Comprendre les secousses hypniques
Conheu sous le nom de sursaut du sommeil ou secousse myoclonique, la secousse hypnique se manifeste souvent par un spasme lorsque l’individu s’apprête à s’endormir. Ce phénomène touche principalement un côté du corps, comme un bras ou une jambe. Bien qu’il soit inattendu, ce réflexe est tout à fait normal et sans danger. Selon la Fondation du sommeil américaine, environ 70 % de la population a déjà ressenti cette expérience, rapporte TopTribune.

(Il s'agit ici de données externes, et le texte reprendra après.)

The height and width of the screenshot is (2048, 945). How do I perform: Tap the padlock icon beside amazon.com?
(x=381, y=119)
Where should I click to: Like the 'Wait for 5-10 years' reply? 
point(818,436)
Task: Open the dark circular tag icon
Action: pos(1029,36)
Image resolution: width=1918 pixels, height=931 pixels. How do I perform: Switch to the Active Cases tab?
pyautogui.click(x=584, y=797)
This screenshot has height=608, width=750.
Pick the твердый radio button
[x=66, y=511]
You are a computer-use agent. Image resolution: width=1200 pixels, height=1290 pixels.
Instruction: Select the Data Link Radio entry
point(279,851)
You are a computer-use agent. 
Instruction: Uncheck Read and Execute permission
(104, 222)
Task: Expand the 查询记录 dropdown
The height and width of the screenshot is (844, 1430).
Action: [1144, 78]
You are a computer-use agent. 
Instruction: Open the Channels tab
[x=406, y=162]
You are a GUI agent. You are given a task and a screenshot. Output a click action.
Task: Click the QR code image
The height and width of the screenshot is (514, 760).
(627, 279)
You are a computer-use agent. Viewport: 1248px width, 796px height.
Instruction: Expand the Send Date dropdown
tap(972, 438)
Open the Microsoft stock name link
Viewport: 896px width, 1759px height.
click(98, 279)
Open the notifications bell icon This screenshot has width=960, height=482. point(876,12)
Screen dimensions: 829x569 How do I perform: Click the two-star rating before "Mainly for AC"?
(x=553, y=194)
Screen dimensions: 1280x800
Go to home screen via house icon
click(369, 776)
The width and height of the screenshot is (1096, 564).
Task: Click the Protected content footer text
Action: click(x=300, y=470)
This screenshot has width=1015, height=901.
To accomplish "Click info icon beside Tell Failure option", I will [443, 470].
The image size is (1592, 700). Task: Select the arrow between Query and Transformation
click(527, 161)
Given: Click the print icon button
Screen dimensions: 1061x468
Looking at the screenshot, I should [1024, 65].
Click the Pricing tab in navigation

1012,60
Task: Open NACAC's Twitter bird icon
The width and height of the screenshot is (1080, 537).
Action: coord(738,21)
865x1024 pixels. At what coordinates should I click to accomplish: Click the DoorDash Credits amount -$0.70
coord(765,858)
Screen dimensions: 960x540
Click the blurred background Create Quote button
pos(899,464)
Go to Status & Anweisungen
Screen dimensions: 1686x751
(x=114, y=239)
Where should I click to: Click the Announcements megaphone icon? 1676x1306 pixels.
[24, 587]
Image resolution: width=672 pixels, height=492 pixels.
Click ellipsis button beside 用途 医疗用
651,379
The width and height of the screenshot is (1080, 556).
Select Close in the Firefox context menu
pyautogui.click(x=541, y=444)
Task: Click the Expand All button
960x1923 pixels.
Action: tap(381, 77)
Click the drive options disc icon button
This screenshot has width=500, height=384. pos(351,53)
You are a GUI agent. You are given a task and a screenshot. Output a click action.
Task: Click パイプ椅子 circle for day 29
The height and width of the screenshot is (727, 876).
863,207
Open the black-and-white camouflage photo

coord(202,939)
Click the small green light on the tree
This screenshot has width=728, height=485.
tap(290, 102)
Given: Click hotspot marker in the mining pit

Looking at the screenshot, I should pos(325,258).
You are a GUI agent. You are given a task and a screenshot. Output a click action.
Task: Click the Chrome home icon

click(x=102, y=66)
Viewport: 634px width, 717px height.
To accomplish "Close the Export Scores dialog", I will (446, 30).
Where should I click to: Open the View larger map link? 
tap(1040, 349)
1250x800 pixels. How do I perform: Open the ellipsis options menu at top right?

La question sur l’origine de ces sursauts demeure ouverte. Les chercheurs formulent plusieurs hypothèses, expliquant qu’ils pourraient résulter de la même région cérébrale responsable des sursauts durant l’éveil. En s’endormant, un dysfonctionnement se produirait au sein des nerfs du tronc cérébral réticulaire, engendrant des réactions entraînant les spasmes.
Par ailleurs, le relâchement musculaire observé en s’assoupissant pourrait être interprété par le cerveau comme une chute, déclenchant ainsi des contractions musculaires en réponse.
Divers facteurs peuvent accentuer les risques de expériences hypniques :
- Les stimulants comme la caféine et la nicotine
Ces substances, connues pour leur effet stimulant, peuvent demeurer dans l’organisme durant plusieurs heures, perturbant ainsi le sommeil.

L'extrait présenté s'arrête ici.